Lucky for him there is no age limit in sprint football. Unfortunately, coaches can't go to schools to recruit players or persuade players by offering them sport scholarships.

Pearson, who was an assistant with the Collegiate Sprint Football League program at Mansfield University before coming to Chestnut Hill College in 2014, said the Sprint Football model does not offer sport scholarships.

He said athletes play Sprint Football for the love of the game.

Freshman Jonathan Baldwin, an Afghanistan veteran, agreed. After serving four years in the Army, he was looking at schools in the area when coach Pearson called the former high school quarterback and asked if he be interested in joining the sprint football team.

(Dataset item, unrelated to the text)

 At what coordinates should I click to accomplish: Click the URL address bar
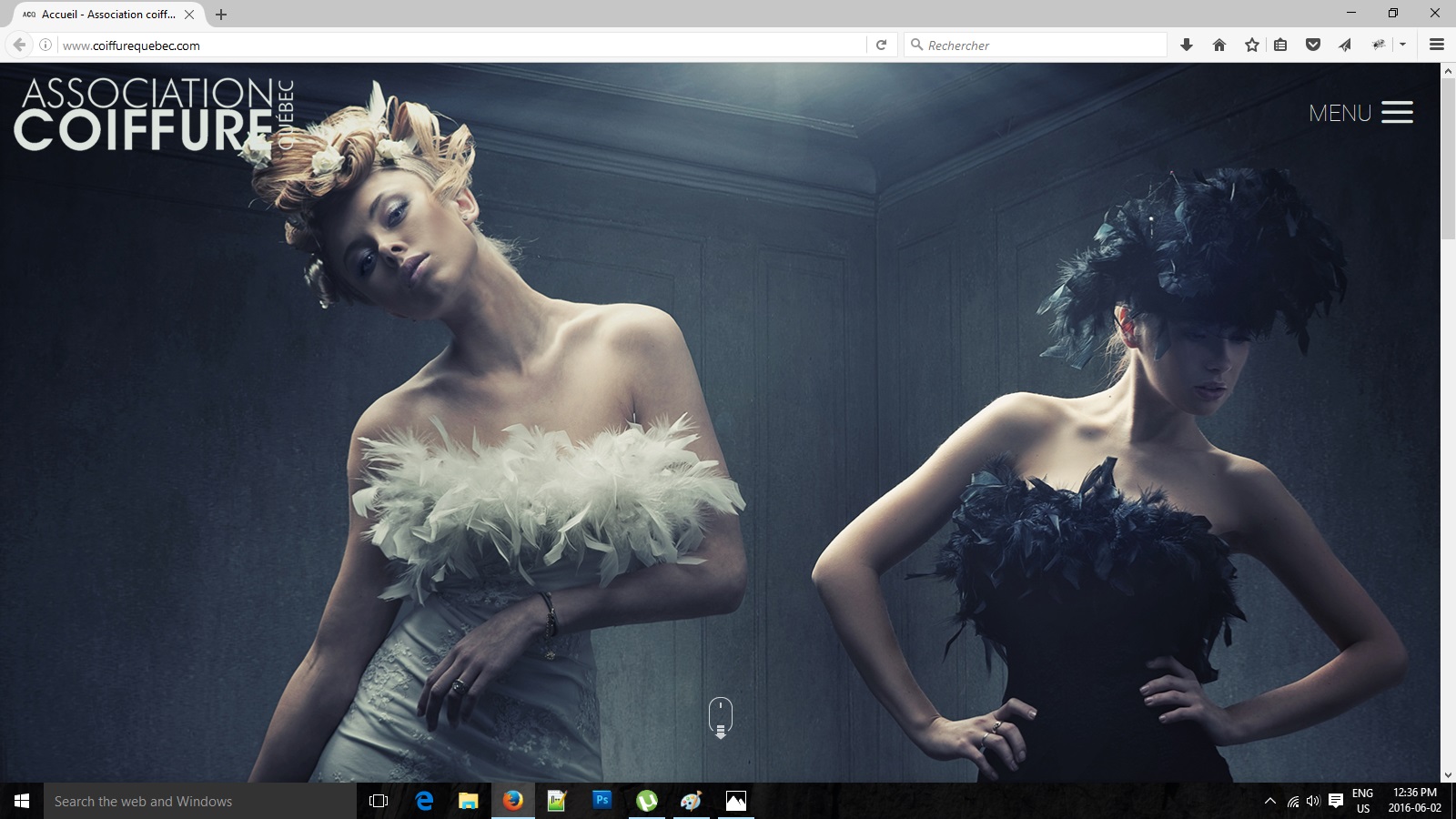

“It was the deciding factor between here and Drexel,” he said. “Coach Pearson has done a great job of welding our team together to make us a family. We all get along and we are definitely having fun this season. We are looking forward to next season when we will have a full schedule.

In an earlier interview with the Local, Gene McIntyre, Collegiate Sprint Football League commissioner and associate athletic director at Army, described the players in the league as “true student-athletes, equally dedicated to school and sport.” He added that Chestnut Hill College will help the league “carry on a longstanding tradition of football for all the right reasons."

Pearson agreed.

“We're not just building a football program, we're building a culture, so that when former players come back with their families 10 to 15 years later, they can look back on sprint football as having been a positive and just fun experience,” he said.

For more information about The Griffins Sprint Football Team go to www.griffinathletics.com/index.aspx?path=sprint_football.

This article was updated on Oct. 22, 2015. A earlier version of this article erroneously stated that the Griffins last home game would be played on Sunday, Oct. 25. The game is on Friday, Oct. 23.